PS. After posting the above saw that gray background marked terms can be made visible by view > Field Shadings
What kind of Index did you try? About: "OO Writer seems to mark index terms inside the document to be indexed. Even after terms are removed from the concordance file past index terms appear in the Index." If you look into the Navigator in the sidepane, there should be an option Index. If you open the point, you get a list of all indexes. You can Click on the Index in question and in the menue select Index -> Update. In this moment OpenOffice will update all displayed indexes. You can also Click the Outdated Index. About: "In addition the new version of OO does not even show places where a document has been marked. " As you noted yourself, it depends on your Options. About: "(B) there should be an option in the Index definition panel to clear any markings in a document should it have been marked in the past" You mean remove the Index? You can do that with right click, Index -> remove. About: "2. automatically inserted hyphenation marks should be ignored for purpose of indexing. Thus COMPUTER COM-PUTER COM-PU-TER should all be considered as COMPUTER. There should also be an option to remove all optional hyphenation markers." Indeed this is not recognized. Starting Point for a Dev would be the break iterator I guess. Check [1] [1] https://wiki.openoffice.org/wiki/Writer/Text_Formatting
The Hyphen identification is covered in -> 23541 In kind one could argue 40930 is similar. But not the same since it is About word boundaries. So maybe if we add hyphens we could also give an option to define other none boundary breaking characters.
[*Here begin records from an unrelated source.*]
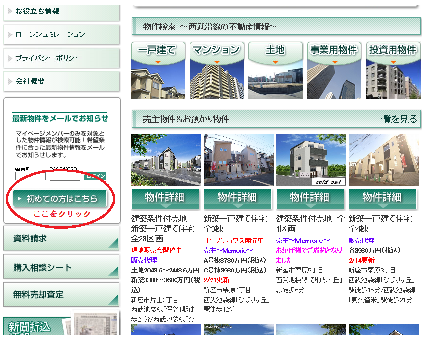Click inside the 会員ID input field
The image size is (425, 340).
point(30,176)
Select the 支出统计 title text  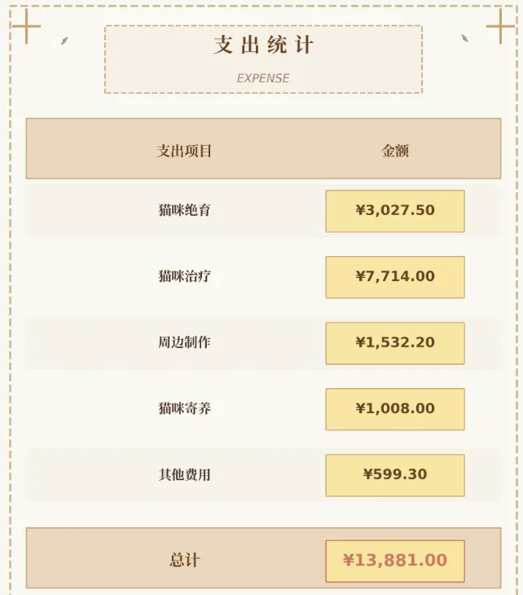click(264, 45)
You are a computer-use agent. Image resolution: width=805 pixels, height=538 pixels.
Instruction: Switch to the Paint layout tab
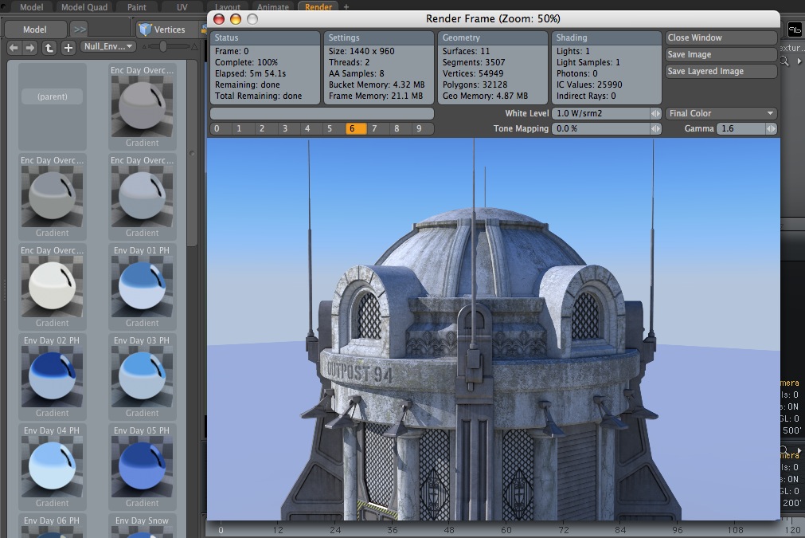(137, 7)
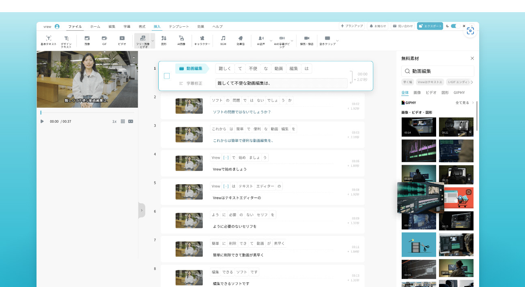Open the AI画像 (AI image) tool
Screen dimensions: 525x287
point(181,39)
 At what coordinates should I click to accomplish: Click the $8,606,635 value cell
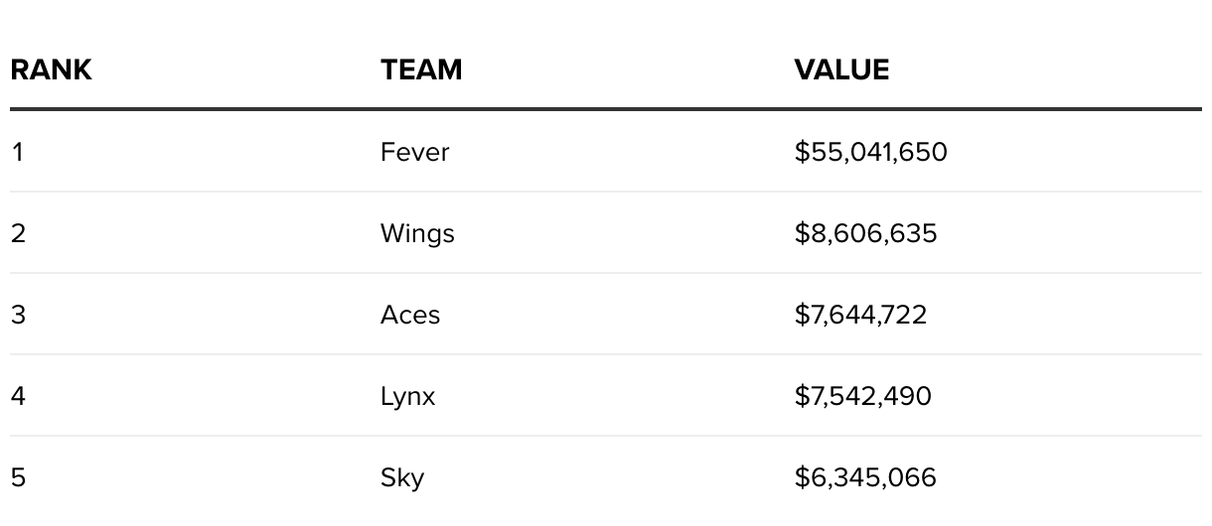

“If you look into the Navigator in the sidepane, there should be an option Index. If you open the point, you get a list of all indexes. You can Click on the Index in question and in the menue select Index -> Update. In this moment OpenOffice will update all displayed indexes. You can also Click the Outdated Index.” Updating the Index, even if the Index parameters are edited, retains all the old “marked” (gray background terns etc). And the errors recur. MY RESPONSE: (The indexer “marks” up the document based on the Concordance file and even if some terms in the file are later dropped and the Index is updated the markings are retained in the document and the obsolete terms etc still appear in the updated Index. The best and maybe only solution seems to be an option to clear all marked text somehow, which should be simple to implement. *** "(B) there should be an option in the Index definition panel to clear any markings in a document should it have been marked in the past" You mean remove the Index? You can do that with right click, Index -> remove. MY RESPONSE: Removing the Index leaves the document marked up. That is the source of the problem. An option is needed to remove all markings.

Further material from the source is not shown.